Nothing should differ. Repeat every record as written.

*** Opening Dataset records ***

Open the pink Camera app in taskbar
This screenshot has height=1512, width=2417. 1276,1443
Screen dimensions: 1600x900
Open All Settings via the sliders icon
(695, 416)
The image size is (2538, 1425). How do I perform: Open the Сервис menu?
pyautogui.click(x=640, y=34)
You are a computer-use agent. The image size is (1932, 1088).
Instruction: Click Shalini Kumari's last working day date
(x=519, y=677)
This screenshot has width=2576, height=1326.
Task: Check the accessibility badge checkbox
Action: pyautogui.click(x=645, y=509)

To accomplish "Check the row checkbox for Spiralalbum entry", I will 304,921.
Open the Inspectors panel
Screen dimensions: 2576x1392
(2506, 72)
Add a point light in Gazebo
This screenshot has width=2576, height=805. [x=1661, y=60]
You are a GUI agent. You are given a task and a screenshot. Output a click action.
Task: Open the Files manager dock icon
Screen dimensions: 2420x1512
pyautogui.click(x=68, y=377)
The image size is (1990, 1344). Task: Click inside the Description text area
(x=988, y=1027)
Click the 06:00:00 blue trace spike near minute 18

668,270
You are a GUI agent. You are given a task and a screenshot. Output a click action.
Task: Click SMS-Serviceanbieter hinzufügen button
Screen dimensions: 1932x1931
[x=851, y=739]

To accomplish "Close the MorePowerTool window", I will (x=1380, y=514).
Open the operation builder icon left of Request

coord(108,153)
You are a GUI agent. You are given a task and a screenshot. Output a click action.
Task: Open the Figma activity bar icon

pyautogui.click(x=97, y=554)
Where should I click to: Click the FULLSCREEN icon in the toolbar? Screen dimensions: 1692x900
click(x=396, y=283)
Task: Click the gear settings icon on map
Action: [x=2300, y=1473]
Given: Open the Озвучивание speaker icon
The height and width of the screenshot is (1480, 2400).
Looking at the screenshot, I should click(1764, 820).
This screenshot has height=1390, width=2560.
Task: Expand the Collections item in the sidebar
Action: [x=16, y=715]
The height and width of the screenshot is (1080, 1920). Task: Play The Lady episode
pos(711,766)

*** Closing Dataset records ***

Output below:
Open the pink Camera app in taskbar
This screenshot has height=1512, width=2417. 1276,1443
Screen dimensions: 1600x900
Open All Settings via the sliders icon
(695, 416)
The image size is (2538, 1425). How do I perform: Open the Сервис menu?
pyautogui.click(x=640, y=34)
You are a computer-use agent. The image size is (1932, 1088).
Instruction: Click Shalini Kumari's last working day date
(x=519, y=677)
This screenshot has width=2576, height=1326.
Task: Check the accessibility badge checkbox
Action: pyautogui.click(x=645, y=509)

To accomplish "Check the row checkbox for Spiralalbum entry", I will 304,921.
Open the Inspectors panel
Screen dimensions: 2576x1392
(2506, 72)
Add a point light in Gazebo
This screenshot has width=2576, height=805. [x=1661, y=60]
You are a GUI agent. You are given a task and a screenshot. Output a click action.
Task: Open the Files manager dock icon
Screen dimensions: 2420x1512
pyautogui.click(x=68, y=377)
The image size is (1990, 1344). Task: Click inside the Description text area
(x=988, y=1027)
Click the 06:00:00 blue trace spike near minute 18

668,270
You are a GUI agent. You are given a task and a screenshot. Output a click action.
Task: Click SMS-Serviceanbieter hinzufügen button
Screen dimensions: 1932x1931
[x=851, y=739]

To accomplish "Close the MorePowerTool window", I will (x=1380, y=514).
Open the operation builder icon left of Request

coord(108,153)
You are a GUI agent. You are given a task and a screenshot. Output a click action.
Task: Open the Figma activity bar icon

pyautogui.click(x=97, y=554)
Where should I click to: Click the FULLSCREEN icon in the toolbar? Screen dimensions: 1692x900
click(x=396, y=283)
Task: Click the gear settings icon on map
Action: [x=2300, y=1473]
Given: Open the Озвучивание speaker icon
The height and width of the screenshot is (1480, 2400).
Looking at the screenshot, I should click(1764, 820).
This screenshot has height=1390, width=2560.
Task: Expand the Collections item in the sidebar
Action: [x=16, y=715]
The height and width of the screenshot is (1080, 1920). Task: Play The Lady episode
pos(711,766)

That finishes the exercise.